Stored data entries:
# # # # #

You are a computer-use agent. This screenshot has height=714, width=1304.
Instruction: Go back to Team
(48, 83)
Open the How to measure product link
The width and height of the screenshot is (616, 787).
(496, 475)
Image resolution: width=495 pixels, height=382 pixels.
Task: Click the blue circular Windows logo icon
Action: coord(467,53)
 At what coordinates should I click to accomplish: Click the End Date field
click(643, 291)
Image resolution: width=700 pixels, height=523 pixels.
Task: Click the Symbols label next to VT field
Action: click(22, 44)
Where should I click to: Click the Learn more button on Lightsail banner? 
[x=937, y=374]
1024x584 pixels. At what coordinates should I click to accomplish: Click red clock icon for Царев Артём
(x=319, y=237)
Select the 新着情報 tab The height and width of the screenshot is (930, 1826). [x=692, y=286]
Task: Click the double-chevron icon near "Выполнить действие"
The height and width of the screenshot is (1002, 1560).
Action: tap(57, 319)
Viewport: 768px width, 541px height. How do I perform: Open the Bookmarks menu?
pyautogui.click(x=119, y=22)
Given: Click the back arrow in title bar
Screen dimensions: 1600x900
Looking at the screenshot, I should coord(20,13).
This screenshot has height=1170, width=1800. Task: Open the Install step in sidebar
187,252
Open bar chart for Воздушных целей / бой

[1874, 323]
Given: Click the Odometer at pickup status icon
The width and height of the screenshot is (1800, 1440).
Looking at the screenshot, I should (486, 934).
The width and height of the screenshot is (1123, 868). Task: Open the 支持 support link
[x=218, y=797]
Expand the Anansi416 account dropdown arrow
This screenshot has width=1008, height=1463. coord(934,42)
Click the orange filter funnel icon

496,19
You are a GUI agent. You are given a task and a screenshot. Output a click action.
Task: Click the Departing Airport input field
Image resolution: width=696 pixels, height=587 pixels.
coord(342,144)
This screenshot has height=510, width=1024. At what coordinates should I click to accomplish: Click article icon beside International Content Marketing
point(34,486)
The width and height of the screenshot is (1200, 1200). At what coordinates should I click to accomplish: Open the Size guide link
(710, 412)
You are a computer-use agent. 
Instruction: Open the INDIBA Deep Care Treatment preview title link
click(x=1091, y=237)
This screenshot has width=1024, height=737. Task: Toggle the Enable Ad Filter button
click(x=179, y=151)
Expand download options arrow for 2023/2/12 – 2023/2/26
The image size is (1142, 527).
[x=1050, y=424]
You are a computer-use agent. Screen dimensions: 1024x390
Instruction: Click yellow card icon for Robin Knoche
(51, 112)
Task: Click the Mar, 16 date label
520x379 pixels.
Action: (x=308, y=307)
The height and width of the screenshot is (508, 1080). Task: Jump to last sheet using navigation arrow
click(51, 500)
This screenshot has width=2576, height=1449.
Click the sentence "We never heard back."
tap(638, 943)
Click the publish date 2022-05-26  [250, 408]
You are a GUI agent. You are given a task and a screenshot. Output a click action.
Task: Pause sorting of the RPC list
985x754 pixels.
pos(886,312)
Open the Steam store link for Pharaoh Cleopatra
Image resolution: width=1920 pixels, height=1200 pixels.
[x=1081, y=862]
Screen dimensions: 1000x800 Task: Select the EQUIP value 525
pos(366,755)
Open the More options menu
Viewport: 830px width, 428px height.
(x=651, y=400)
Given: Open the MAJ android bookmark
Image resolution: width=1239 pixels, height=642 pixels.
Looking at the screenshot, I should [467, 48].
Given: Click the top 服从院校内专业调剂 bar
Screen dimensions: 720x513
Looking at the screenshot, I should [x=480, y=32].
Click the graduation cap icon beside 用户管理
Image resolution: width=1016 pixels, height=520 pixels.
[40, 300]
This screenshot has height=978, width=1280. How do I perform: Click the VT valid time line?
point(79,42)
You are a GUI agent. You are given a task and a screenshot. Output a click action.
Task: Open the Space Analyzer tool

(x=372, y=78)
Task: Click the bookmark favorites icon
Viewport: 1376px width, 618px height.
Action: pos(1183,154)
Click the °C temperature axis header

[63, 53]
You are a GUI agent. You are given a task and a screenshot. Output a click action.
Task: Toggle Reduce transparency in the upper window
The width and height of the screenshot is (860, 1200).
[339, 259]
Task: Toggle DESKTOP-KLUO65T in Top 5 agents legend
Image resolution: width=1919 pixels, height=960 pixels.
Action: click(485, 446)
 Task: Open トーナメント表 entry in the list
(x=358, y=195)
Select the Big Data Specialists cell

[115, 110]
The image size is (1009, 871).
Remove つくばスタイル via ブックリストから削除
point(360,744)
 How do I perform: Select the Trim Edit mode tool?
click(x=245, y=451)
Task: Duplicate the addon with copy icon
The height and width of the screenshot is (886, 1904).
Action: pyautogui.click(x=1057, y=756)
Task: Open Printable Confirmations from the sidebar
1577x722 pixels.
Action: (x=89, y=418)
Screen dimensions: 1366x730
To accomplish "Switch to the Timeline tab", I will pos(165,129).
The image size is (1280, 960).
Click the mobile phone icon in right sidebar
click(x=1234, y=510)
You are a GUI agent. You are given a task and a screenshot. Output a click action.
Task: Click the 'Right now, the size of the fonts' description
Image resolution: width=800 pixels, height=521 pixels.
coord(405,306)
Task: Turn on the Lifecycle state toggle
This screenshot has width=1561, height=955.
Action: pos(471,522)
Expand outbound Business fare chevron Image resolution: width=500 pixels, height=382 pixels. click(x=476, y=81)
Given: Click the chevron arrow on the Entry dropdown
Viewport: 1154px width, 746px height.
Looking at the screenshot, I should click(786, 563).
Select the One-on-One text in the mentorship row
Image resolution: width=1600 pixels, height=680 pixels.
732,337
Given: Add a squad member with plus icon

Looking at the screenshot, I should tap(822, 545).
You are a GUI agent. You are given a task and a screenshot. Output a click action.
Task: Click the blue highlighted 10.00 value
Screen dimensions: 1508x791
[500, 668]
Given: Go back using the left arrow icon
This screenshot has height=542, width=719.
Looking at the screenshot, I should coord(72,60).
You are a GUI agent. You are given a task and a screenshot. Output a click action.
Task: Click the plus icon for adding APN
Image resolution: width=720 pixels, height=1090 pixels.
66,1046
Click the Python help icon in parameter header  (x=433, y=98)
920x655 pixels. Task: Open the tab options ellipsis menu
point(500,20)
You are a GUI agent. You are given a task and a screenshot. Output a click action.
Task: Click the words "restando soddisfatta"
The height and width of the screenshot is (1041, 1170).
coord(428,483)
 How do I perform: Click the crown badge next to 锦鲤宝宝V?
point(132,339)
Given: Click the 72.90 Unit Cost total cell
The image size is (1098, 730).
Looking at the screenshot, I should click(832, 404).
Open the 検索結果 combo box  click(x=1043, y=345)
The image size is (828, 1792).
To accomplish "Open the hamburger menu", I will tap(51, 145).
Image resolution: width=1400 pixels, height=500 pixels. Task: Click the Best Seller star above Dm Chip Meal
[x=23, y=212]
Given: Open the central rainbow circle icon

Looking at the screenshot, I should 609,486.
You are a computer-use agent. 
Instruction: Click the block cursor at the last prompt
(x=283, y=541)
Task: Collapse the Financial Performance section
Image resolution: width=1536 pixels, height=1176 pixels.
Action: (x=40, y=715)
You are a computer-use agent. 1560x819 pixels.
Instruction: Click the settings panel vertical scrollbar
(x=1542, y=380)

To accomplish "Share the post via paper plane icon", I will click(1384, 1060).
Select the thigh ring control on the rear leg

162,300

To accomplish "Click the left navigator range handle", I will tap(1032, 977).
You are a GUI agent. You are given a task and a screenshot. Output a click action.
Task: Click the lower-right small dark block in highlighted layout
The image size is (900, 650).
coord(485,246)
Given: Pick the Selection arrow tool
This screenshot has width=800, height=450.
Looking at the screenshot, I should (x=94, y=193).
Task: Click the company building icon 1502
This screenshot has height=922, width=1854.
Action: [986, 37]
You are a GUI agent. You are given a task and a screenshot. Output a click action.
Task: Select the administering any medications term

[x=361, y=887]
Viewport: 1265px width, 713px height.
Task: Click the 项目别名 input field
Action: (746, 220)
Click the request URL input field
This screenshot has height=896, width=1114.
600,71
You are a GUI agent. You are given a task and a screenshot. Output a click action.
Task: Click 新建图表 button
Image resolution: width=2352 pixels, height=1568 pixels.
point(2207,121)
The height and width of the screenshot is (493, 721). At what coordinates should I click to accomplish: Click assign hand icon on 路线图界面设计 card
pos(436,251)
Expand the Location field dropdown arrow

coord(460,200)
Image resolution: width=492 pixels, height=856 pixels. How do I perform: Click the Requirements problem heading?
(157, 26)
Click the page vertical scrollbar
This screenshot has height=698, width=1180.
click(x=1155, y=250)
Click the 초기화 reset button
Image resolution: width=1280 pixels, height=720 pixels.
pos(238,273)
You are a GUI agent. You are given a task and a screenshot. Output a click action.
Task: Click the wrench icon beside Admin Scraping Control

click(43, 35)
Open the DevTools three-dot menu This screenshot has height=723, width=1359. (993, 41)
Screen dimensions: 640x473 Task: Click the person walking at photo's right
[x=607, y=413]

# # # # #

Exercise objective: Of the lines above, output exactly those from the line bearing "Instruction: Open the" through the line bearing "This screenshot has width=2576, height=1449.", inclusive.

Solution to this task:
Instruction: Open the INDIBA Deep Care Treatment preview title link
click(x=1091, y=237)
This screenshot has width=1024, height=737. Task: Toggle the Enable Ad Filter button
click(x=179, y=151)
Expand download options arrow for 2023/2/12 – 2023/2/26
The image size is (1142, 527).
[x=1050, y=424]
You are a computer-use agent. Screen dimensions: 1024x390
Instruction: Click yellow card icon for Robin Knoche
(51, 112)
Task: Click the Mar, 16 date label
520x379 pixels.
Action: (x=308, y=307)
The height and width of the screenshot is (508, 1080). Task: Jump to last sheet using navigation arrow
click(51, 500)
This screenshot has width=2576, height=1449.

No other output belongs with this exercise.